**Task goal:**
Once the line with "Task: Click the verified" is found, repeat exactly that line and every one after it until the data below ends, including the last line.
►
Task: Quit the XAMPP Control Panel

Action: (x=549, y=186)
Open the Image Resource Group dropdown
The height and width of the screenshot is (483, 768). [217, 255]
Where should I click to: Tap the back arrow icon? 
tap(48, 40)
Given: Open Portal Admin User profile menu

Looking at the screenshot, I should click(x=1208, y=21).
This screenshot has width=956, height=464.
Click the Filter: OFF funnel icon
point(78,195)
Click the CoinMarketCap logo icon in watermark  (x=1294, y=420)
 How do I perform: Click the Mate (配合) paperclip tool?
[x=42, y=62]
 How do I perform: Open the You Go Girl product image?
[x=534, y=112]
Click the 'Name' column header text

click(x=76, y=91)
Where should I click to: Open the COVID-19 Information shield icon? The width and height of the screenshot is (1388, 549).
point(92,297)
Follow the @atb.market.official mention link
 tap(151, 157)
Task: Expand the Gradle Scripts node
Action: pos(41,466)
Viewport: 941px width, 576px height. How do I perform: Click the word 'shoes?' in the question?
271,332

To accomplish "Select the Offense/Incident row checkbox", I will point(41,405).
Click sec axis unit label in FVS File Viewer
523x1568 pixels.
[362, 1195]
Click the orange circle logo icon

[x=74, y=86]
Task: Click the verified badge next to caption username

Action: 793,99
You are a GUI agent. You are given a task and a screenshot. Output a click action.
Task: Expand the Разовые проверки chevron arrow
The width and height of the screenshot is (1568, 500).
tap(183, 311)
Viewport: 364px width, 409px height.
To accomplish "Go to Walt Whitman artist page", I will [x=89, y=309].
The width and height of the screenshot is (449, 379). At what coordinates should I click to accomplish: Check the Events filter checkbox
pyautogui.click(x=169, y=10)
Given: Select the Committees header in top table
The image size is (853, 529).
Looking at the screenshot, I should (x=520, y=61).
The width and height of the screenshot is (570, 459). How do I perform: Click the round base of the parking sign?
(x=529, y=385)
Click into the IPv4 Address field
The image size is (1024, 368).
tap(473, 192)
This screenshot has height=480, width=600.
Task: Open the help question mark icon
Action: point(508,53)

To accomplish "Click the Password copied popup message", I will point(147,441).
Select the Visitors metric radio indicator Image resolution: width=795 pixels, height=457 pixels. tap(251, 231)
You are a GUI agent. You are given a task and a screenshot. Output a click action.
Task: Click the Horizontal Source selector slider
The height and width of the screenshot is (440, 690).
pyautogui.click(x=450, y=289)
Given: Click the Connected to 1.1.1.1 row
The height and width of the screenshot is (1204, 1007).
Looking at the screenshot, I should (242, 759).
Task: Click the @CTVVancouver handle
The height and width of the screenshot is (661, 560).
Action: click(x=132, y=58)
◄
**Exercise answer:**
Task: Click the verified badge next to caption username

Action: 793,99
You are a GUI agent. You are given a task and a screenshot. Output a click action.
Task: Expand the Разовые проверки chevron arrow
The width and height of the screenshot is (1568, 500).
tap(183, 311)
Viewport: 364px width, 409px height.
To accomplish "Go to Walt Whitman artist page", I will [x=89, y=309].
The width and height of the screenshot is (449, 379). At what coordinates should I click to accomplish: Check the Events filter checkbox
pyautogui.click(x=169, y=10)
Given: Select the Committees header in top table
The image size is (853, 529).
Looking at the screenshot, I should (x=520, y=61).
The width and height of the screenshot is (570, 459). How do I perform: Click the round base of the parking sign?
(x=529, y=385)
Click into the IPv4 Address field
The image size is (1024, 368).
tap(473, 192)
This screenshot has height=480, width=600.
Task: Open the help question mark icon
Action: point(508,53)

To accomplish "Click the Password copied popup message", I will point(147,441).
Select the Visitors metric radio indicator Image resolution: width=795 pixels, height=457 pixels. tap(251, 231)
You are a GUI agent. You are given a task and a screenshot. Output a click action.
Task: Click the Horizontal Source selector slider
The height and width of the screenshot is (440, 690).
pyautogui.click(x=450, y=289)
Given: Click the Connected to 1.1.1.1 row
The height and width of the screenshot is (1204, 1007).
Looking at the screenshot, I should (242, 759).
Task: Click the @CTVVancouver handle
The height and width of the screenshot is (661, 560).
Action: click(x=132, y=58)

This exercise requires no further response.